◆ Collected data:
____

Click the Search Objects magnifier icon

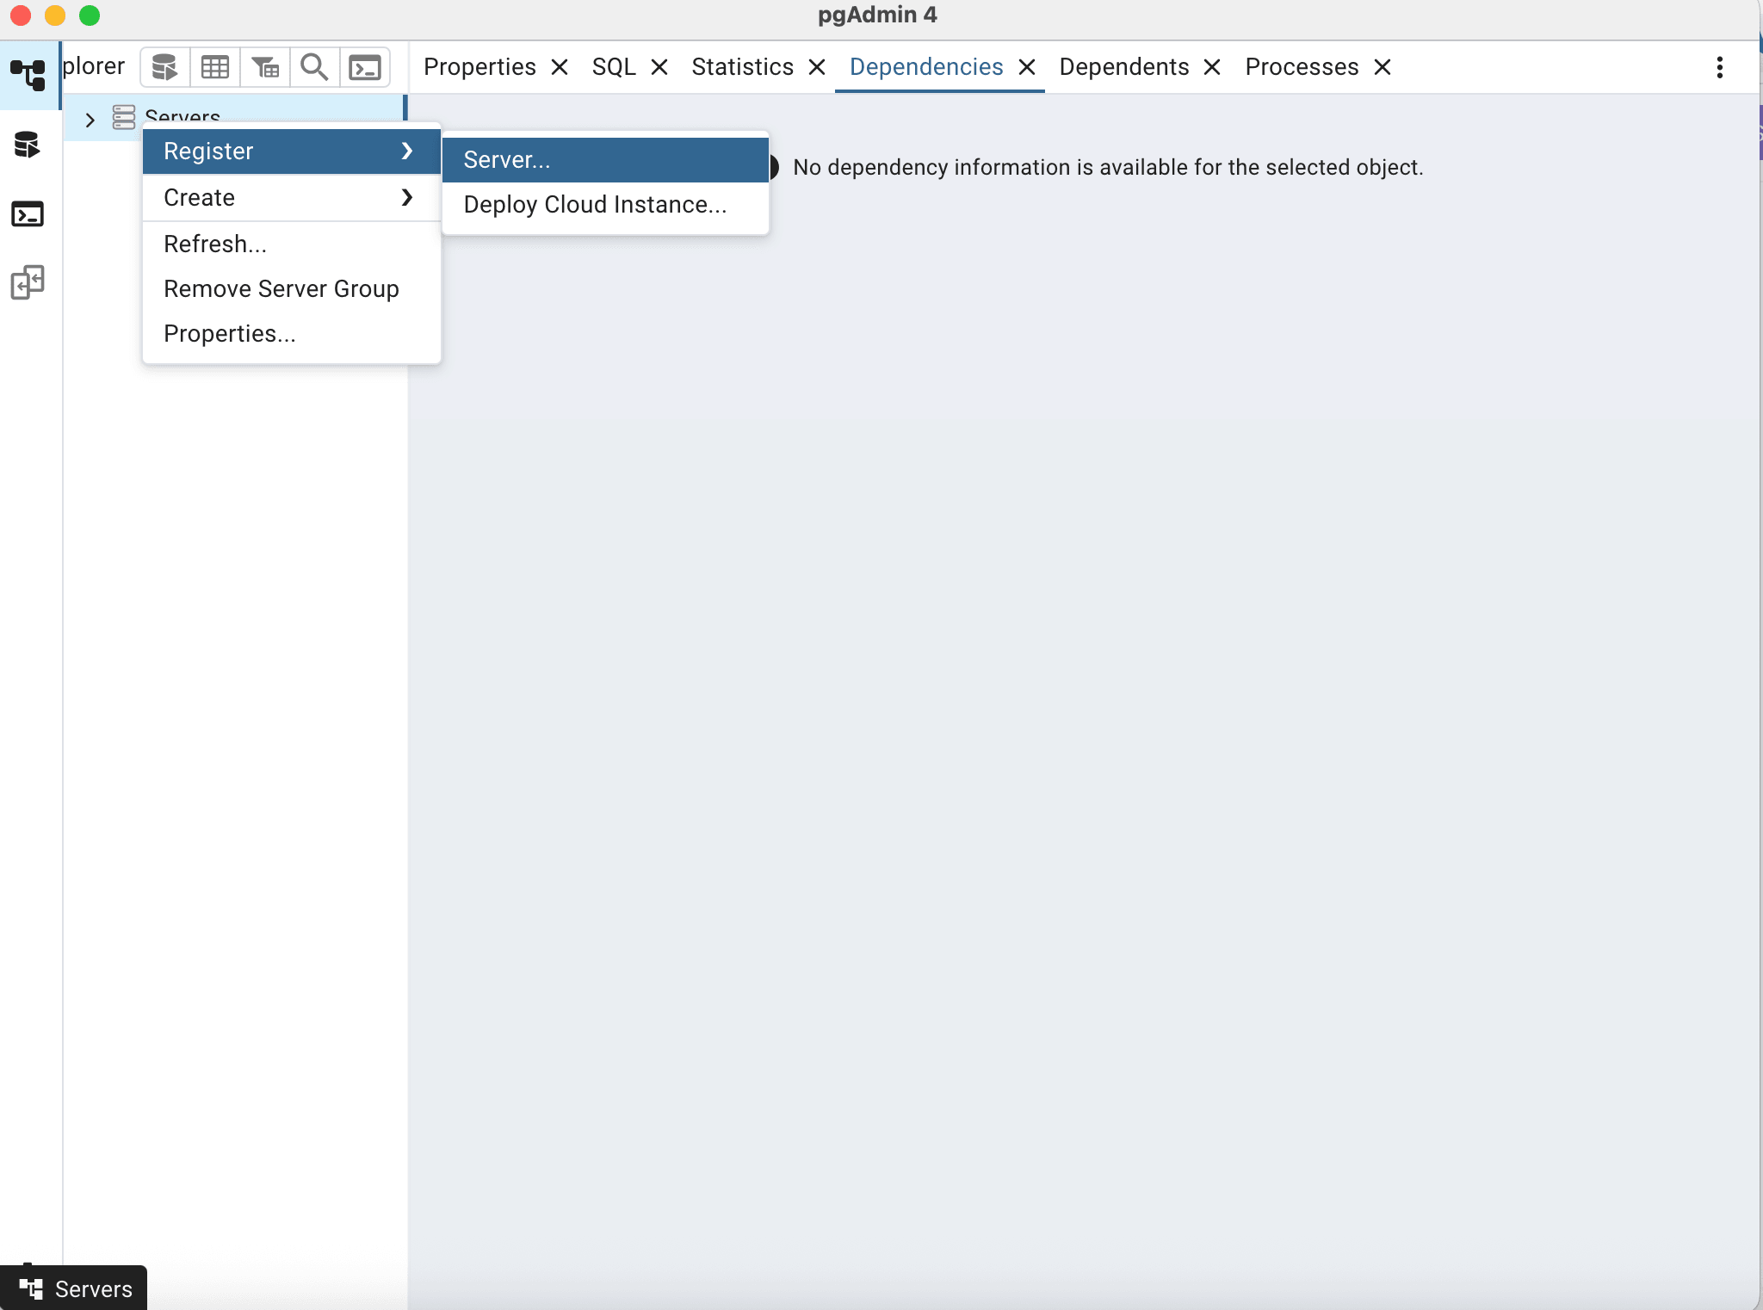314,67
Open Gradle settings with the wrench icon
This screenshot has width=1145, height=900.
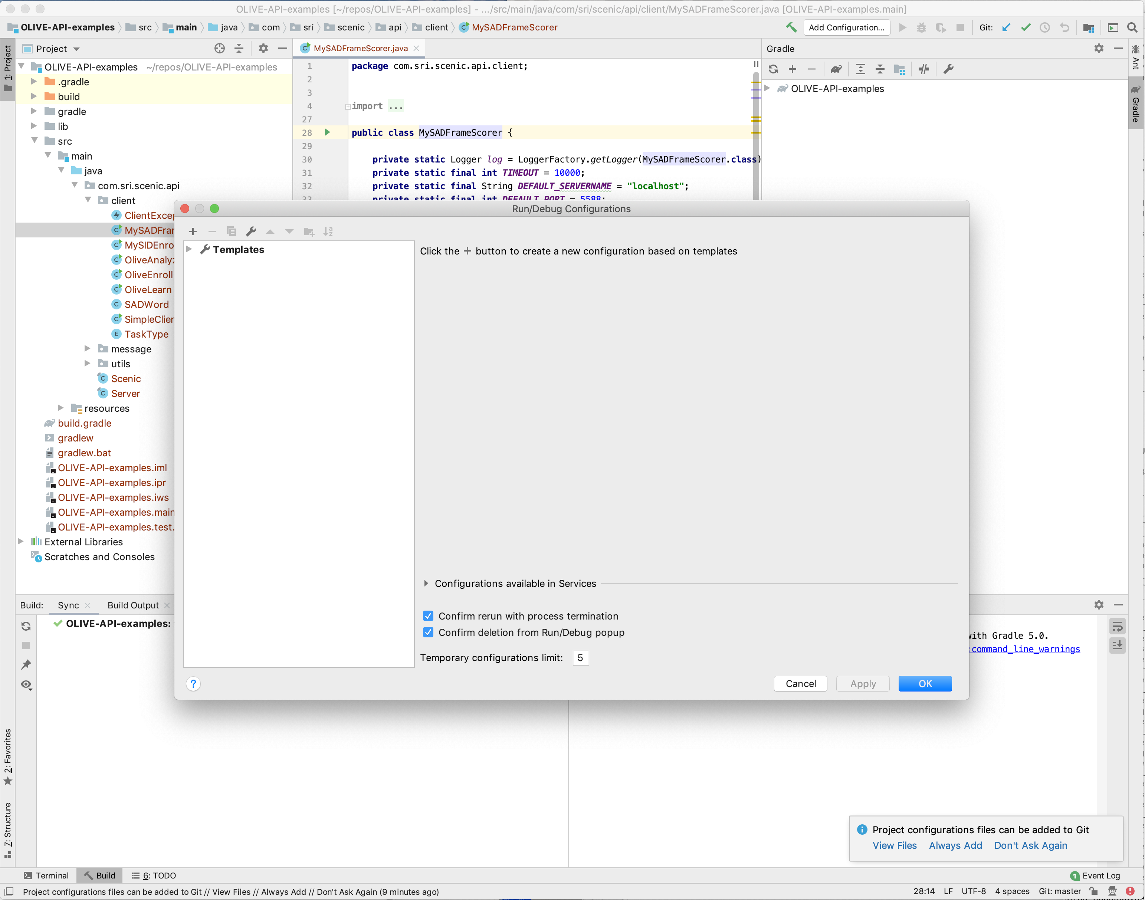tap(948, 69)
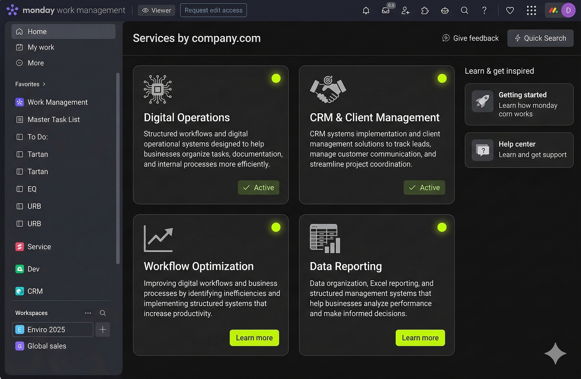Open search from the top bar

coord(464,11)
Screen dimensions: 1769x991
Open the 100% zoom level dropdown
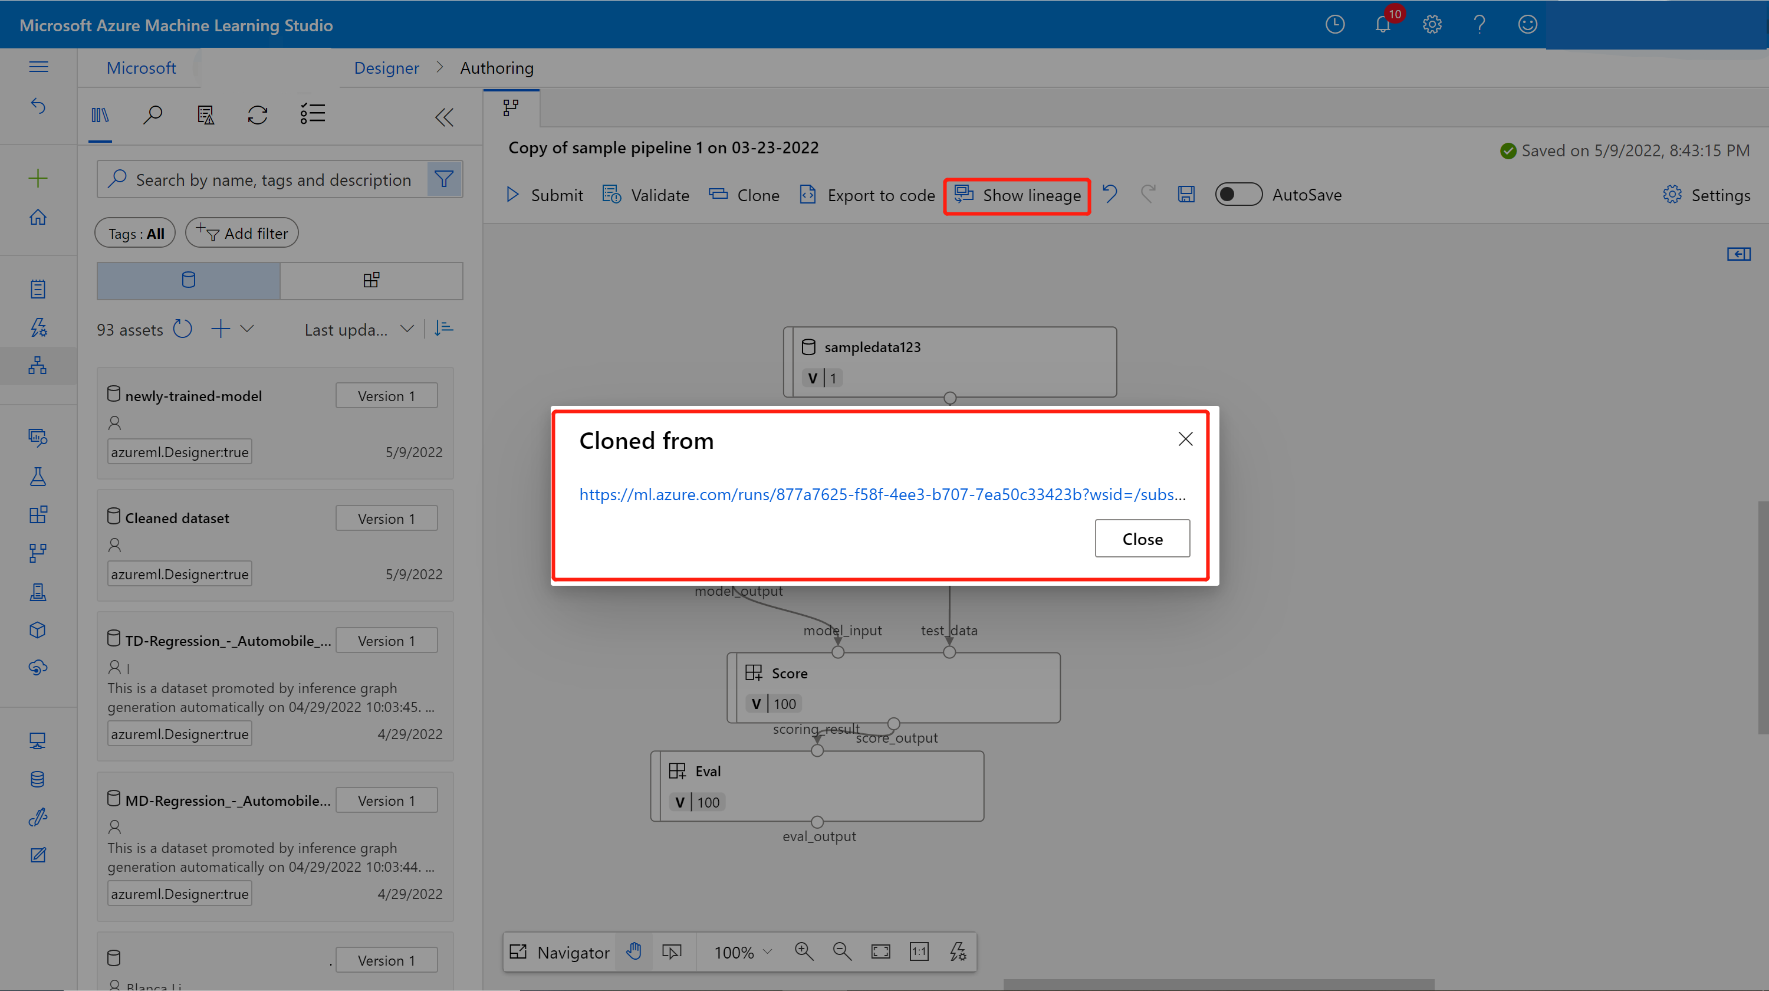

____

◆ TASK:
Extract the run of lines beginning with the line that holds "This screenshot has width=1145, height=900." and ending at the last line of the data, inclusive. Exclude any pictures from the copy.

◆ TASK ANSWER:
This screenshot has width=1145, height=900.
tap(948, 69)
Open search from the top bar

coord(464,11)
Screen dimensions: 1769x991
Open the 100% zoom level dropdown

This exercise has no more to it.